Die Narrenkappe bleibt in diesem Jahr ganz sicher unter Verschluss

Bleibt noch die Frage, wie Hans-Georg Schweinsberg die tollen Tage verbringt, die für die Jecken in dieser Corona-Session 2020/21 so trüb wie nie verlaufen werden. „Ich denke, die Trauer wird bis dahin immer schlimmer werden. In diesem Jahr bleibt die Narrenkappe also auf jeden Fall unter Verschluss.“ Ob er wirklich nicht versucht sei, mit der Pappnase im Gesicht an Karneval auf dem Sofa in Erinnerungen zu schwelgen? „Wenn ich in diesem Jahr an Weiberfastnacht die Kappe aufsetze", antwortet er und lacht, "dann erklärt mich meine Frau für verrückt“.

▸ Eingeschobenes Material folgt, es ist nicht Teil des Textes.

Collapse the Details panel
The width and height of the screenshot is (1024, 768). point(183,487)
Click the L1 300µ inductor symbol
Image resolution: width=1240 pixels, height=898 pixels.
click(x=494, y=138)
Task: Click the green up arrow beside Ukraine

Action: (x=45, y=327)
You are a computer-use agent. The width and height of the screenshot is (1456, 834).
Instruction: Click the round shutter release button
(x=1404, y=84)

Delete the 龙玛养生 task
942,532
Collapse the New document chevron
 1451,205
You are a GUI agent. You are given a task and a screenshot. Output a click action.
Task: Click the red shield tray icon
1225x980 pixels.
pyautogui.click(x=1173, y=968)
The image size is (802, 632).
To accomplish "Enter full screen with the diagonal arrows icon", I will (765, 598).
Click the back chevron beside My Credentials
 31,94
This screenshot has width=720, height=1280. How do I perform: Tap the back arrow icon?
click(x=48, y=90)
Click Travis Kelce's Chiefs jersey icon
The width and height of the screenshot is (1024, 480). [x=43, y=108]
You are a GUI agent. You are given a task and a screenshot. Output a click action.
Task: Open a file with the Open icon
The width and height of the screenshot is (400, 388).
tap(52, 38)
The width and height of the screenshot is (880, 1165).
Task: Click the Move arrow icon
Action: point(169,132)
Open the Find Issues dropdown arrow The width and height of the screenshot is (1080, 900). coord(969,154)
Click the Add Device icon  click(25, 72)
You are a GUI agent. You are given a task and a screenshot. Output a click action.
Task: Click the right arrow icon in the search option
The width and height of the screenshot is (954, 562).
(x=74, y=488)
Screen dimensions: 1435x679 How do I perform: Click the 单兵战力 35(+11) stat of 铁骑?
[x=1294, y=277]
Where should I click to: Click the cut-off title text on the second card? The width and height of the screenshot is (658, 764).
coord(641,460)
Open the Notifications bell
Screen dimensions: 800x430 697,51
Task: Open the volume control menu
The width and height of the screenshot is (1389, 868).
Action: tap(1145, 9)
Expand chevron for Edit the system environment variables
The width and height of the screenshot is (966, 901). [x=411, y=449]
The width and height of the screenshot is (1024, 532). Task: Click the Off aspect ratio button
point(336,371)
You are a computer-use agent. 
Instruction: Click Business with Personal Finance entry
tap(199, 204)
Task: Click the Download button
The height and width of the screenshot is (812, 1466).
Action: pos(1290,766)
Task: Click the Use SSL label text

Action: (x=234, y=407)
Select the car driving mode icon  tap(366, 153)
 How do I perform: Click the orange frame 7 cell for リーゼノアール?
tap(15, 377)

Traditionell fällt der Startschuss für des jecke Treiben an der Emscher mit der „Ritterkür“ des KC Astoria am ersten Sonntag nach dem Dreikönigstag. Übervoll wäre der närrische Terminkalender gewesen, liegt doch Rosenmontag diesmal sehr früh - und zwar auf dem 15. Februar. So kurz die Session gewesen wäre, so heftig ist die Zeit der Trauer der Jecken in der Stadt.